Saved data entries:

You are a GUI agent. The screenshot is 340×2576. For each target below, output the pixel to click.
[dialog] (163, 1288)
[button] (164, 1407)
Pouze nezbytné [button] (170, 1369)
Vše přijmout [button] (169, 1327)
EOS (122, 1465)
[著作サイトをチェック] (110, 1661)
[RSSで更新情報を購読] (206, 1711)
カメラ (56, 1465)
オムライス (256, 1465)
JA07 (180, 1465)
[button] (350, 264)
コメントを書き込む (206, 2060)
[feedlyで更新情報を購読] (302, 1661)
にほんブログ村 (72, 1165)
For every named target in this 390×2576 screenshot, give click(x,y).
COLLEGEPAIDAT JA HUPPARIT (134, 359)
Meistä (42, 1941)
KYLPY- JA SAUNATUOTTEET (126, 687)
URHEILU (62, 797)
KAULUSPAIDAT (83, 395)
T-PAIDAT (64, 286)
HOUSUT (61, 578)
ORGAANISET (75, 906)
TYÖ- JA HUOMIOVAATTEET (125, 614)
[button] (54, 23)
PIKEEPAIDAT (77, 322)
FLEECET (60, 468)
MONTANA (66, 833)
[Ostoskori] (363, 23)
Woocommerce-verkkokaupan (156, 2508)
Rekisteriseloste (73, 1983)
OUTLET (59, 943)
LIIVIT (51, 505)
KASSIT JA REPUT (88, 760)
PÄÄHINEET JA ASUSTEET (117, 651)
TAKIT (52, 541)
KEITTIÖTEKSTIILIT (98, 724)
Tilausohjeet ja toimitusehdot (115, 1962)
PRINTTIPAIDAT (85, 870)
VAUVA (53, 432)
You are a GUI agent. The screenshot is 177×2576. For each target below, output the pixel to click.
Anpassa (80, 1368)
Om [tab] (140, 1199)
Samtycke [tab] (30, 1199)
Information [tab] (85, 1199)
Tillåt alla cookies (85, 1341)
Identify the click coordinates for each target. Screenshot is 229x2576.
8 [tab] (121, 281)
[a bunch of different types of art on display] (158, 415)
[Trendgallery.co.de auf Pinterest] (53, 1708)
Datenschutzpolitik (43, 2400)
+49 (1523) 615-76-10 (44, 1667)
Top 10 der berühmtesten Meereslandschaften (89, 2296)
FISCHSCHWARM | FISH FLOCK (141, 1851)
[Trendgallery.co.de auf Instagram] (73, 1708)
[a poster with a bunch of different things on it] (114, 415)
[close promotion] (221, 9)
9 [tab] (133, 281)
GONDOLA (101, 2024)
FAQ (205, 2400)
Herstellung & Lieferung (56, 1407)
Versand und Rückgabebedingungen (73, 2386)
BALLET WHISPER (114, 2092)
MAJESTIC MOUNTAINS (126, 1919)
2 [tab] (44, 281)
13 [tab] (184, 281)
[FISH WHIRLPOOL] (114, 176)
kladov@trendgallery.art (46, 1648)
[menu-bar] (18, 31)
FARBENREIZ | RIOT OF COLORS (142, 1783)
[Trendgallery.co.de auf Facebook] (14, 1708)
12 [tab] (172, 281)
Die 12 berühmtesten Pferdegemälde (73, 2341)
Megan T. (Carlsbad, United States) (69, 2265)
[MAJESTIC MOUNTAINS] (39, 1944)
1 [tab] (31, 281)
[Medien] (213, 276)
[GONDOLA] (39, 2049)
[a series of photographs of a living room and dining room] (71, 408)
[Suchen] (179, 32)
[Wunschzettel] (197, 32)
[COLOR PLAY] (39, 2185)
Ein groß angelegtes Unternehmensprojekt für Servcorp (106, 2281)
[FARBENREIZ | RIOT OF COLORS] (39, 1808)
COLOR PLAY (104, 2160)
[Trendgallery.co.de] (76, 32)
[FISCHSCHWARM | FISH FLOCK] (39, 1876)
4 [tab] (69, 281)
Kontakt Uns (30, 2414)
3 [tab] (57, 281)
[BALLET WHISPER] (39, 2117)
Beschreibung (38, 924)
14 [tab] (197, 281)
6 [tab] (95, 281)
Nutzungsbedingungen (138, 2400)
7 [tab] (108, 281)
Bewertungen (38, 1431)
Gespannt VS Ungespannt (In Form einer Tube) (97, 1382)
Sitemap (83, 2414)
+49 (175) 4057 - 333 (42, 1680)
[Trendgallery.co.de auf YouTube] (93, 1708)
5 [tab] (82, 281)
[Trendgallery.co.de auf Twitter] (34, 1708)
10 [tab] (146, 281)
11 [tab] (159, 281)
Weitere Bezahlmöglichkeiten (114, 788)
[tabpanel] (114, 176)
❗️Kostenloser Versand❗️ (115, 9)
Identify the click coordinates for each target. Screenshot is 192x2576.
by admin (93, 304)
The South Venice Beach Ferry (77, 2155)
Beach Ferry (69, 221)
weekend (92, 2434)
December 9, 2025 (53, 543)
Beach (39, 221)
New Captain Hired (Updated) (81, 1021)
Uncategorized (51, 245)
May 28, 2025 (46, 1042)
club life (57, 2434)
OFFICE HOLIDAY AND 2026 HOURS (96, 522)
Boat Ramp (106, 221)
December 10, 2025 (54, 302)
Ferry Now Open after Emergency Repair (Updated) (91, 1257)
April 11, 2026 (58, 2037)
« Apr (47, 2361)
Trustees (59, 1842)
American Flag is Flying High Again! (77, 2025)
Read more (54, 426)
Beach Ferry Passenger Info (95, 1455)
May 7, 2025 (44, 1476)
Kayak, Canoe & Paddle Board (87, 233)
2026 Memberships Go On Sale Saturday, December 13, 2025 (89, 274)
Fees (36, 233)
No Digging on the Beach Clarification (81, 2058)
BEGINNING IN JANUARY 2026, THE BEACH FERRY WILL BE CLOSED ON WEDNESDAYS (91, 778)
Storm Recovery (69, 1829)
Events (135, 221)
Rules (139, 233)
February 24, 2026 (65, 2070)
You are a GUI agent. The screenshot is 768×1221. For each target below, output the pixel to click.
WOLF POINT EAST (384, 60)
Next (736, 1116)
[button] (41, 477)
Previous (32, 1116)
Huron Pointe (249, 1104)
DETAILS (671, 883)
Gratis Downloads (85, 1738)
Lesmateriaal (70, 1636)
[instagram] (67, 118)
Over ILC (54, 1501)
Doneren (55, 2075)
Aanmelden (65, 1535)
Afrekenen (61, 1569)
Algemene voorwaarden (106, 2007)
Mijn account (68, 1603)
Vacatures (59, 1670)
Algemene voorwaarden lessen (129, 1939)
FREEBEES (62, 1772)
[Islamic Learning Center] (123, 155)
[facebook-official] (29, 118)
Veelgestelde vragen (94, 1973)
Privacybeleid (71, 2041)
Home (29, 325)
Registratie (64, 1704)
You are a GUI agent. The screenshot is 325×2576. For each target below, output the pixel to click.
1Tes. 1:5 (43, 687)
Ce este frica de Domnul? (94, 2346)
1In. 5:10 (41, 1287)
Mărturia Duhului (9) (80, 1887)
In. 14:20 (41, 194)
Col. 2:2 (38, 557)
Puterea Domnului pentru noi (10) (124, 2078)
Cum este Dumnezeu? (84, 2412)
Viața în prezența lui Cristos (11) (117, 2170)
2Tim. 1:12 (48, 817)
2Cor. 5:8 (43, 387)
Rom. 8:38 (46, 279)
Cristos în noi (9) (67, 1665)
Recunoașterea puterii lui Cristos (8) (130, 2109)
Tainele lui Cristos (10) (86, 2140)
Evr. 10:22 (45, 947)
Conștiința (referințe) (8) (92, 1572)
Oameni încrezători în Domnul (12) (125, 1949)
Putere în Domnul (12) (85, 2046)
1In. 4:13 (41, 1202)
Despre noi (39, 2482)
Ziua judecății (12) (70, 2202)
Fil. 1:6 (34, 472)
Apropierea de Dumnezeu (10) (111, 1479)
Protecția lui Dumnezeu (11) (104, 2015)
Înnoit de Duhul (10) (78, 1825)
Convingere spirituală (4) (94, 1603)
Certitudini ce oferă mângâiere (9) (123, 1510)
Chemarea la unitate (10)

### DESCRIPTION OF THE TASK
The job here is to find each line above with the word "pixel" and copy it.

### ANSWER
You are a GUI agent. The screenshot is 340×2576. For each target below, output the pixel to click.
You are a GUI agent. The screenshot is 177×2576. For each target below, output the pixel to click.
You are a GUI agent. The screenshot is 768×1221. For each target below, output the pixel to click.
You are a GUI agent. The screenshot is 325×2576. For each target below, output the pixel to click.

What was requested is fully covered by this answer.